New book celebrates life of Joe Fagan


Maybe this is not the best moment to remind a Liverpool fan of the days when their team stood at the pinnacle of English and European football, their success not measured in the occasional consolation trophy (and even the 2005 Champions League now seems a little bit like that) but in domestic championships and continental glory nights, year after year.

In the evolution of book, timing can only ever be shaped by  informed guesswork and perhaps journalists Andrew Fagan and Mark Platt supposed that the first week of May, 2010 would find Liverpool supporters celebrating.

Perhaps they foresaw this as the year in which Rafa Benitez finally took his place alongside Bill Shankly, Bob Paisley, Joe Fagan and Kenny Dalglish among the managerial giants of the modern era.

Instead, now that another season has effectively passed with ambitions unfulfilled, they can hope only that Joe Fagan: The Authorised Biography, published next Thursday by Aurum Press, serves to inspire the team to strive even harder to end the club's 20-year title drought next year.

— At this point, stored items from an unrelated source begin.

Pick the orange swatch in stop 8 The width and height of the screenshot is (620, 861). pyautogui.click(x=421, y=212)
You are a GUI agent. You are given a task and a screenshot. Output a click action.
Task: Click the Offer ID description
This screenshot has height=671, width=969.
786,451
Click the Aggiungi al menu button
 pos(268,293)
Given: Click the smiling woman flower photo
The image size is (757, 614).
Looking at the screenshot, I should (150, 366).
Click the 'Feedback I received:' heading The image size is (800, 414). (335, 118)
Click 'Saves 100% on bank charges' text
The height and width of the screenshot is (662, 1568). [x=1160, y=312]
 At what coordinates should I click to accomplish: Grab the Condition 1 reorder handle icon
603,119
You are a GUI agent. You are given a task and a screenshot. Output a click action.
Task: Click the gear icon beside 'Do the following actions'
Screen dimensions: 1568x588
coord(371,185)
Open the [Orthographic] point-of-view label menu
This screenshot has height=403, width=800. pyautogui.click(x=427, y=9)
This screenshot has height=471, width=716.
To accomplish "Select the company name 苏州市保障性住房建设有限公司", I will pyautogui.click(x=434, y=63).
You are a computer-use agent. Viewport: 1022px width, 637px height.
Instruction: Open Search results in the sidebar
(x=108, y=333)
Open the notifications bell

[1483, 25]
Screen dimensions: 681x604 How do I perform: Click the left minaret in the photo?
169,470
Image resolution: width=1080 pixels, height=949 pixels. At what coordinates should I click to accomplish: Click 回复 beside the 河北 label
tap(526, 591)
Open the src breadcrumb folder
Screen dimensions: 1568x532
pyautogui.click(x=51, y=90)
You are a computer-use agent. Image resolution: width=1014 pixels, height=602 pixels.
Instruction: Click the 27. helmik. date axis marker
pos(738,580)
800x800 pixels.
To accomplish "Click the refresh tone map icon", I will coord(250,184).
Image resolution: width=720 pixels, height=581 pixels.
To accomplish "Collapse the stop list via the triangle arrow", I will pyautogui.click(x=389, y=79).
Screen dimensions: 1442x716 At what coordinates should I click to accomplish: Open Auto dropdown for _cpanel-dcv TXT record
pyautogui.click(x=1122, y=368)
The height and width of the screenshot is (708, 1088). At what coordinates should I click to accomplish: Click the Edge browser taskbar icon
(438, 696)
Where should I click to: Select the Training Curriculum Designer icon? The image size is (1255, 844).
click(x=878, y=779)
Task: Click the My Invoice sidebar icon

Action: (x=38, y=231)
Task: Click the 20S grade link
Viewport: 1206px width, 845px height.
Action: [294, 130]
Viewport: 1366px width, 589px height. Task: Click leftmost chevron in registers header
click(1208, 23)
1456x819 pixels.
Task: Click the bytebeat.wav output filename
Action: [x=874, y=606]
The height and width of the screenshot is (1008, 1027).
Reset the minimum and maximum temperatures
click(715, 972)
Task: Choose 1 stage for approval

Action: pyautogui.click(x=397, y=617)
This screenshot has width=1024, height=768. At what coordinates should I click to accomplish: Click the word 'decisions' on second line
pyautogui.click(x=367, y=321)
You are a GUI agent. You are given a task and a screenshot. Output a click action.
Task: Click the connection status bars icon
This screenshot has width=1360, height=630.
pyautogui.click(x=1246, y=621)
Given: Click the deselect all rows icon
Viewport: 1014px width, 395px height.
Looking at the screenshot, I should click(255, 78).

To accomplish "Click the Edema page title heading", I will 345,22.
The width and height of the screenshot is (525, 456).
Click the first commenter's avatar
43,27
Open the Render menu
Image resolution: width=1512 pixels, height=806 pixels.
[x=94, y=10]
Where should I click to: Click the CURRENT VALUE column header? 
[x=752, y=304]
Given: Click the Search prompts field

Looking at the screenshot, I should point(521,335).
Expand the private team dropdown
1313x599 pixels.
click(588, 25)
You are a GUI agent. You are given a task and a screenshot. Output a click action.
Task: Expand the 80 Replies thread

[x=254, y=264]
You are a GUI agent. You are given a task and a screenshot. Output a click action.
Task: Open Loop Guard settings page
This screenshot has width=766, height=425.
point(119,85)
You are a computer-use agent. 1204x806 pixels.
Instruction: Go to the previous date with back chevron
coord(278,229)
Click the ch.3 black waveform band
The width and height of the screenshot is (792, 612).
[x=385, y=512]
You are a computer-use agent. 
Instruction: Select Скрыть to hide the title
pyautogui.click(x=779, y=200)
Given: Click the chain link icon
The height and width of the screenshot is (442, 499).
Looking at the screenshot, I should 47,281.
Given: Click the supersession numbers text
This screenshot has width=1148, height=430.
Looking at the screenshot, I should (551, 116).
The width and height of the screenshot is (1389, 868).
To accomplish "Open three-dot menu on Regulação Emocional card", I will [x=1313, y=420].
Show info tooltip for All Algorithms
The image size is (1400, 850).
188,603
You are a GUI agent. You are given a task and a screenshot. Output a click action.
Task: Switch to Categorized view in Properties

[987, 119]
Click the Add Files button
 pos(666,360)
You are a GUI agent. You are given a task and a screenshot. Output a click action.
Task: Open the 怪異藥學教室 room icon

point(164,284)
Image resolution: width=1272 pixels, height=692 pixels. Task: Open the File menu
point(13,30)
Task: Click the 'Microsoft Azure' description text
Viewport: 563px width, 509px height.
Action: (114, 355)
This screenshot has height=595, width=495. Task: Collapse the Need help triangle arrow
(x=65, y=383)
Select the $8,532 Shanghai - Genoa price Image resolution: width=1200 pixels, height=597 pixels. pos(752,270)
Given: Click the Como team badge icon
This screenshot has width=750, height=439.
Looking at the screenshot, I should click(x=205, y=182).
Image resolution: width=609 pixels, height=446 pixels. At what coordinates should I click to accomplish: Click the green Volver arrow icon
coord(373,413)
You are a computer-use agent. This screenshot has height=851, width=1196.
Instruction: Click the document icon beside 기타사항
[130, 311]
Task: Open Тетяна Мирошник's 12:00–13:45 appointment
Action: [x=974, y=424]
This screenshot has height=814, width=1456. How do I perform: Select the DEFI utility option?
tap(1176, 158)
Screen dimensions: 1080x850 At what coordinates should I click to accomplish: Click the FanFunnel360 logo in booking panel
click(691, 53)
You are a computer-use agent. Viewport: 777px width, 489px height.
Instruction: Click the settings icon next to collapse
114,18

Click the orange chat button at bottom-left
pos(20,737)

Fagan spent 26 years on the Liverpool coaching staff but was manager for only the last two.  Yet he managed to win the League Championship, the European Cup and the League Cup in his first season in charge, reaching three finals and finishing League runners-up the following year.

He announced his retirement on the day of the Heysel Stadium disaster in May 1985.

Journalist Andrew Fagan, who has written for the Daily Telegraph and the Independent, is Joe's grandson and this account of his grandfather's life draws for the first time on Joe
Fagan’s own diaries, as well as many interviews with players, colleagues and contemporaries to create a unique portrait of one of the founder-members of Shankly's inner circle 'boot room' staff and the workings of the club during its golden era.

Mark Platt, a writer and broadcaster with LFC TV, is the author of several books on Liverpool Football Club.